The Iliad Theme of Compassion and Forgiveness
For most of the Iliad, we see less compassion and forgiveness than their opposites. For example, when Achilleus rejects the gifts Agamemnon is offering him to come back to the battle, he both refuses to forgive Agamemnon and displays no compassion for his fellow Achaians, who are getting slaughtered by the Trojans. Things get even worse later on, when we see him killing guys who are trying to surrender (Agamemnon and Menelaos do the same thing in Book 6), and when he refuses to make any deal with Hektor, his enemy. But just because we don't see any compassion and forgiveness doesn't mean that the theme isn't there. You could even say that these ideas become all the more important the more we see them violated. If you don't believe us, take a look at the end of the poem, when all of a sudden we get tons of compassion and forgiveness, almost as if that's what the story's been waiting for. Coincidence? You be the judge.

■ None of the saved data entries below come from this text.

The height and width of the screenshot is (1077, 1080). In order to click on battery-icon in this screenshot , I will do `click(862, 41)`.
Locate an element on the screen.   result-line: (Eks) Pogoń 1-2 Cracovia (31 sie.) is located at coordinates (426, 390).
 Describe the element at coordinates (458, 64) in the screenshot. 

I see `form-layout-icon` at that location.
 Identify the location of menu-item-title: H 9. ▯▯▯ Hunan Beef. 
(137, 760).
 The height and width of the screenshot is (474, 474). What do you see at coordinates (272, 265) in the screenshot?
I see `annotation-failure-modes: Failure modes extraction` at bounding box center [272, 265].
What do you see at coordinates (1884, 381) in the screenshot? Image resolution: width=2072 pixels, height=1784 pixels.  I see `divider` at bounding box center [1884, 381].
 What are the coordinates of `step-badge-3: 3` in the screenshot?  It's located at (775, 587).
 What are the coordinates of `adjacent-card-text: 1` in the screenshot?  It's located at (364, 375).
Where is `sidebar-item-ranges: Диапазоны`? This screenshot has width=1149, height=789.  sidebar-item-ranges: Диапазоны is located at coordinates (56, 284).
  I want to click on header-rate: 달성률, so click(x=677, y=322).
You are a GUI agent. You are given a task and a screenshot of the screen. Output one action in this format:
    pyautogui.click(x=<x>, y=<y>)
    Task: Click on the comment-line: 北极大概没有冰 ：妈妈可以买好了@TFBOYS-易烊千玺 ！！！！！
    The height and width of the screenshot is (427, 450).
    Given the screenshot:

Questions About Compassion and Forgiveness
- Who is the most compassionate character in the Iliad?
- In the Iliad, who are more compassionate, mortals or gods?
- Does the Iliad think compassion and forgiveness necessarily go hand-in-hand?
Chew on This
Compassion and forgiveness are the most important themes in the Iliad.
Anger is the main obstacle to compassion and forgiveness in the Iliad.